Ringkasan Pergerakan Rupiah Hari Ini
Pada perdagangan Jumat, 10 Juli 2026, nilai tukar rupiah terhadap dolar AS dibuka di level Rp18.074 per USD, menunjukkan penguatan tipis +0,01% (+1,40 poin) dari penutupan sebelumnya di Rp18.073. Pergerakan ini terjadi setelah rupiah sempat menyentuh level psikologis Rp18.000 pada awal pekan dan menembus Rp18.066 pada Kamis (9/7).
Secara Year-to-Date (YTD), rupiah telah melemah sekitar 8,29% terhadap dolar AS dari posisi awal tahun di Rp16.691.
Tabel Kurs Hari Ini
| Mata Uang | Kurs (IDR) | Perubahan Hari Ini | Sentimen |
|---|---|---|---|
| USD (Dolar AS) | 18.074,28 | ▲ +0,01% | Netral — Sideways |
| EUR (Euro) | 20.699,85 | ▲ +0,13% | Bullish |
| JPY (Yen Jepang) | 111,86 | ▲ +0,45% | Bullish |
| SGD (Dolar Singapura) | 14.006,69 | ▲ +0,15% | Bullish |
| MYR (Ringgit Malaysia) | 4.447,98 | ▲ +0,34% | Bullish |
Kurs referensi berdasarkan kurs tengah pasar (10 Juli 2026, pukul 09:10 WIB)
Pergerakan Mata Uang Asia
Mata uang Asia pagi ini mayoritas menguat terhadap rupiah. Dolar Singapura naik 0,15% ke 14.007, Yen Jepang menguat 0,45% ke 111,86, dan Ringgit Malaysia naik 0,34% ke 4.448. Euro juga melanjutkan penguatannya +0,13% ke 20.700.
Sebelumnya pada Kamis (9/7), rupiah tercatat melemah signifikan ke Rp18.066 per USD, turun 0,29% dari hari sebelumnya.
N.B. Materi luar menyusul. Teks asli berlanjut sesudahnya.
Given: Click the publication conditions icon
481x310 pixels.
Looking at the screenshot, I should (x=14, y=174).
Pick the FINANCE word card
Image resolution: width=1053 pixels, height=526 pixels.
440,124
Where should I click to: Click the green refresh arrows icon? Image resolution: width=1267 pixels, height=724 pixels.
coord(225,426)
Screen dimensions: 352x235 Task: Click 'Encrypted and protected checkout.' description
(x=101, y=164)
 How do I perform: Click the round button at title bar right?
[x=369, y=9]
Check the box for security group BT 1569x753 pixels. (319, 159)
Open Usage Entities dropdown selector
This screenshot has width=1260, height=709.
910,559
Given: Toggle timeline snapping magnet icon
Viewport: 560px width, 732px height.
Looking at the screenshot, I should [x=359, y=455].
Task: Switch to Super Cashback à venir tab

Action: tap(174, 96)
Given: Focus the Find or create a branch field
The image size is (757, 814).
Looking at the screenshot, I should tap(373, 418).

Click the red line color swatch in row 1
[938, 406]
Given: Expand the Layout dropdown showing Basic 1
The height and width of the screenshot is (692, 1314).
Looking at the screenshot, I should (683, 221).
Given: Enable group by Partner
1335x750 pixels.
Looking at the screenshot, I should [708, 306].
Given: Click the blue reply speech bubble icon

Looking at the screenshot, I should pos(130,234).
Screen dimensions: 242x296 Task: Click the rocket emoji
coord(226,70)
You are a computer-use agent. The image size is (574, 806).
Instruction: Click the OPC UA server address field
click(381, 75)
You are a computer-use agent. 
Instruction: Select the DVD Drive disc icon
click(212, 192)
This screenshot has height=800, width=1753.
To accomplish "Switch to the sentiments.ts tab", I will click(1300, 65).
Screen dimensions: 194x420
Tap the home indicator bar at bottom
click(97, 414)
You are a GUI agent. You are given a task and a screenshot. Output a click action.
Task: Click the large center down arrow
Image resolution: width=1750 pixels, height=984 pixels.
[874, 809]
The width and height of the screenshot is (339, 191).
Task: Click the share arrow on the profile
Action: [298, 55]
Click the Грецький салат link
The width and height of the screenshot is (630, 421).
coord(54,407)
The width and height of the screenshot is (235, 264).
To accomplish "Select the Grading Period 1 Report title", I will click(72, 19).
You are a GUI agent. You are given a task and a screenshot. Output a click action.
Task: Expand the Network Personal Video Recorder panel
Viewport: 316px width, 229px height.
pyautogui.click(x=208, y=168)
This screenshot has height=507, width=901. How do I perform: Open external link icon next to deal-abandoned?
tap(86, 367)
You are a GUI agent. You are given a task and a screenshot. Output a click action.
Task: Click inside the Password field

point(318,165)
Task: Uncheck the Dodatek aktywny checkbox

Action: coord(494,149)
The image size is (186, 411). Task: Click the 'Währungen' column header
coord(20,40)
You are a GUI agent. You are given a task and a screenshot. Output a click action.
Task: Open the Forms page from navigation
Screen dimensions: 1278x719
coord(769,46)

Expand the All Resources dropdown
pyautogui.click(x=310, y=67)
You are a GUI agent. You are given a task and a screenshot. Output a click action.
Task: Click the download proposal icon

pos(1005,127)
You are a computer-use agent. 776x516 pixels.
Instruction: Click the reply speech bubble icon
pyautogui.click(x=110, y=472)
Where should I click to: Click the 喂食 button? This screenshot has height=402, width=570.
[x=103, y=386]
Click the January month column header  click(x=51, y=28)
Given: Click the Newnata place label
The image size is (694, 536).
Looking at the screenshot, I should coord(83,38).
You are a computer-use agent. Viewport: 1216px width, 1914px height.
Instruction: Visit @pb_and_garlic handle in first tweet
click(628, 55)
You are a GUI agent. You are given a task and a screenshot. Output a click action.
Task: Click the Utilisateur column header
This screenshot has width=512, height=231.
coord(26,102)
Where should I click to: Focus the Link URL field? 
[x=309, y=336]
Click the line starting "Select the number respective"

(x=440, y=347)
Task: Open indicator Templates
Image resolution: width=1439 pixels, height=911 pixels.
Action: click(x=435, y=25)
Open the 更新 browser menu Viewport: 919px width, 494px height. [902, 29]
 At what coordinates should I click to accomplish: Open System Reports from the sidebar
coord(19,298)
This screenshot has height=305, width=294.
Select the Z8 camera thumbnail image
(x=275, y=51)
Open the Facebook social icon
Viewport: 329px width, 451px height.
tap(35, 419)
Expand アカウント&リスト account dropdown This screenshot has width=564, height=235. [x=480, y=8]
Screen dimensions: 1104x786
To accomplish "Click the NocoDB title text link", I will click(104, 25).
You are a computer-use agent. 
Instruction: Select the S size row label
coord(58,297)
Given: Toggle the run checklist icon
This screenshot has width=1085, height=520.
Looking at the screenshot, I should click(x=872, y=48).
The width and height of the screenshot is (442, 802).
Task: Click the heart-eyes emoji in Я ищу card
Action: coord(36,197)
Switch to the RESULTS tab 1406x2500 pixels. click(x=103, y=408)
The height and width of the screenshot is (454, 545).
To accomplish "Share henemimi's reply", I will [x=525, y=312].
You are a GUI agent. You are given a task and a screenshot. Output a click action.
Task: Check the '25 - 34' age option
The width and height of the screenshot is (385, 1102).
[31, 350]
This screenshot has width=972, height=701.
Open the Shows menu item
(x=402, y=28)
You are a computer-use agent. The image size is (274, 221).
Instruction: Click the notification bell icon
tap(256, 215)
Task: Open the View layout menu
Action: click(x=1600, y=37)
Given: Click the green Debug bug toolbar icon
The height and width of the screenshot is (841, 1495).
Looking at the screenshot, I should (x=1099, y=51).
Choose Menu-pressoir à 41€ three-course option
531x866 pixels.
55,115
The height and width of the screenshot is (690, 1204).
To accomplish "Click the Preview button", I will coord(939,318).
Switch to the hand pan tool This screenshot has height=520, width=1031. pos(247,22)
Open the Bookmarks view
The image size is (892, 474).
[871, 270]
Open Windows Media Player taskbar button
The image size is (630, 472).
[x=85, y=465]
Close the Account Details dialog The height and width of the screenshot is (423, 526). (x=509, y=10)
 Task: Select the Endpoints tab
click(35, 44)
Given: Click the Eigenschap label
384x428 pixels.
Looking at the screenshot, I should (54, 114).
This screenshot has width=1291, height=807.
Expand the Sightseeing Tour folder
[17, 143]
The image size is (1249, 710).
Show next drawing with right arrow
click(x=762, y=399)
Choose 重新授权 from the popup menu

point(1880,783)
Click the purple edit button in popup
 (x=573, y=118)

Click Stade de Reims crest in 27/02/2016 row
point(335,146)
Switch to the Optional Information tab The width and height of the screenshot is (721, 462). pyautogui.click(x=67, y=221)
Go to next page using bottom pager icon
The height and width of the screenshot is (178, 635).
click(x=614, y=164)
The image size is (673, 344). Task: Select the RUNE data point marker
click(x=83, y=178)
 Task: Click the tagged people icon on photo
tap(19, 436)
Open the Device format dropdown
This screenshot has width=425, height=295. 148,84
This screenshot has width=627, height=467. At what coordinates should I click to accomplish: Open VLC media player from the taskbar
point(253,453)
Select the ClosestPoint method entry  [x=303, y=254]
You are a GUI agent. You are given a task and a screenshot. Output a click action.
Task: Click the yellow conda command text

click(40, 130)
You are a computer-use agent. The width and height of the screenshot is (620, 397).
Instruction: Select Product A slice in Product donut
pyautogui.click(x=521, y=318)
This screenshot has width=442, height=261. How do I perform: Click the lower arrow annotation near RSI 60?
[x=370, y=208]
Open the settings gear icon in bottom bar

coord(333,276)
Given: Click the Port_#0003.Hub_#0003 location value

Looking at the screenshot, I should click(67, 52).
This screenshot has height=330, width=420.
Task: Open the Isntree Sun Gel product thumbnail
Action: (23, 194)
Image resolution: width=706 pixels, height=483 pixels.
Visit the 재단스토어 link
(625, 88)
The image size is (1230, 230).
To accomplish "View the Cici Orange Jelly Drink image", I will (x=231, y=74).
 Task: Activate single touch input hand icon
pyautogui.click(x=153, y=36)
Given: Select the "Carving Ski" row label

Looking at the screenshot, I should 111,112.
Pelemahan ini dipicu oleh meningkatnya permintaan valuta asing di pasar domestik dan kekhawatiran pasar terhadap prospek fiskal Indonesia.
Faktor Penggerak Rupiah
DXY (Indeks Dolar AS): Indeks dolar AS masih bertahan di level kuat mendekati 105, memberikan tekanan pada hampir seluruh mata uang emerging market termasuk rupiah.
Bank Indonesia (BI): BI terus melakukan intervensi di pasar valas dan pasar SBN untuk menstabilkan rupiah. Pasar menantikan keputusan suku bunga BI berikutnya.
Inflasi: Inflasi Indonesia masih dalam rentang target BI, namun kenaikan harga pangan global menjadi perhatian.
Capital Flow: Arus modal asing masih terbatas di tengah ketidakpastian global. Yield SBN Indonesia yang kompetitif masih menjadi daya tarik, namun sentimen risk-off global membatasi aliran masuk.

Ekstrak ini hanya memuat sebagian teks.